Aim of the exercise:
Return only the final portion of the entries: the line with "Torna Sopra ↑ (51, 2555)" and every line after it, each one exact.

***** Provided data *****

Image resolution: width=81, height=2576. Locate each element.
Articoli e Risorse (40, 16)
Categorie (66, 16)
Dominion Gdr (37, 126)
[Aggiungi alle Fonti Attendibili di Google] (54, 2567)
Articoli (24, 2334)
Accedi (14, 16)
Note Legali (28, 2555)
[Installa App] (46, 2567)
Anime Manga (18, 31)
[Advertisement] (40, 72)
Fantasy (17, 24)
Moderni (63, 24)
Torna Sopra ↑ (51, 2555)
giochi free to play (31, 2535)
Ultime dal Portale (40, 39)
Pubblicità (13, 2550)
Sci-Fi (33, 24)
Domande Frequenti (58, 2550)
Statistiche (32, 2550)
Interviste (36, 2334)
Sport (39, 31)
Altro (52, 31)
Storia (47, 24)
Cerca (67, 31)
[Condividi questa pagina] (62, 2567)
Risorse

*****

Output:
Torna Sopra ↑ (51, 2555)
giochi free to play (31, 2535)
Ultime dal Portale (40, 39)
Pubblicità (13, 2550)
Sci-Fi (33, 24)
Domande Frequenti (58, 2550)
Statistiche (32, 2550)
Interviste (36, 2334)
Sport (39, 31)
Altro (52, 31)
Storia (47, 24)
Cerca (67, 31)
[Condividi questa pagina] (62, 2567)
Risorse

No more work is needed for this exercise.